This material is the core of section 6.4.2 of the OCR A-Level Physics A specification (H556). You will need it for every subsequent topic in the nuclear module — and for all of the medical physics at the end of the course, where half-life considerations determine which radioisotopes are suitable for clinical use.
Imagine a sample containing N identical radioactive nuclei. We cannot predict which ones will decay in the next second, but we can ask: what is the probability that any given nucleus will decay in a short time interval Δt? Experiment shows that this probability is proportional to Δt (for small enough Δt), and that the constant of proportionality is the same for every nucleus of that species. We call this constant the decay constant, denoted λ.
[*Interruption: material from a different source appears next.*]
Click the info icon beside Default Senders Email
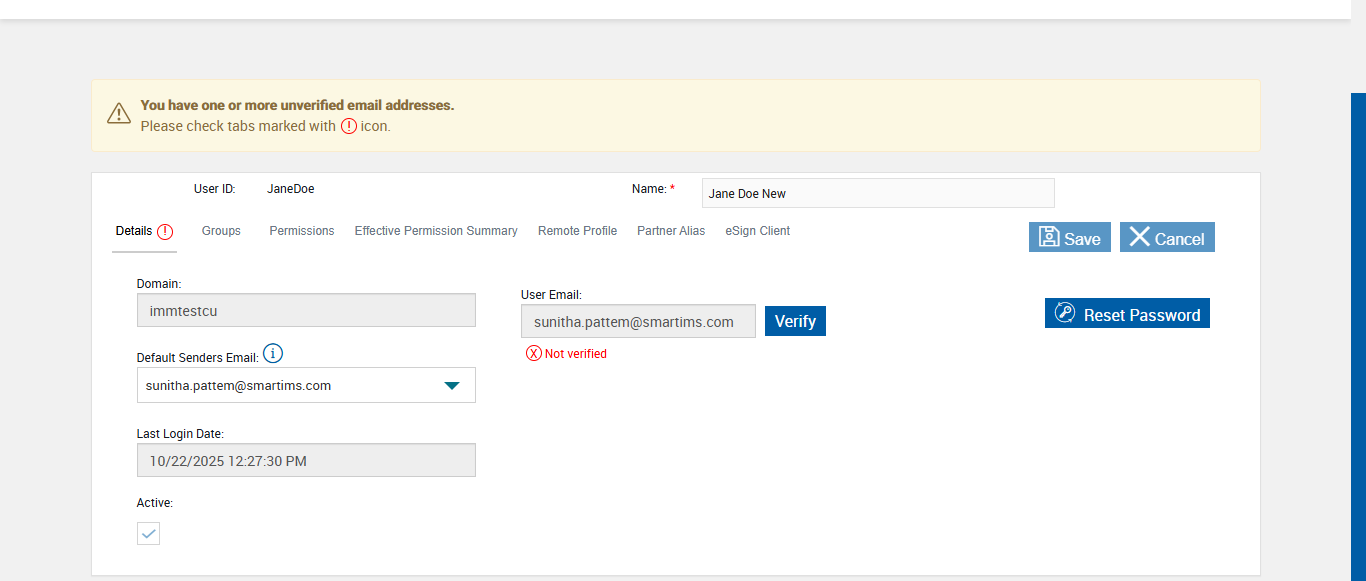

Definition. The decay constant λ of a radioactive species is the probability per unit time that a single nucleus will decay. Its units are s⁻¹ (or equivalently min⁻¹, h⁻¹, yr⁻¹).
A large λ corresponds to a very unstable isotope that decays quickly; a small λ corresponds to a long-lived one. For example:
λ ≈ 4.2 × 10³ s⁻¹ (very unstable, half-life 164 μs).λ ≈ 3.2 × 10⁻⁵ s⁻¹ (half-life 6 hours).λ ≈ 3.8 × 10⁻¹² s⁻¹ (half-life 5730 years).λ ≈ 4.9 × 10⁻¹⁸ s⁻¹ (half-life 4.5 billion years).The decay constant is a fundamental property of the isotope, determined entirely by the quantum-mechanical structure of its nucleus. It cannot be changed by heating, cooling, compressing, dissolving, or applying electric or magnetic fields. The decay constant of carbon-14 is the same whether the atom is in a tree trunk, a fossil, or a laboratory in Geneva.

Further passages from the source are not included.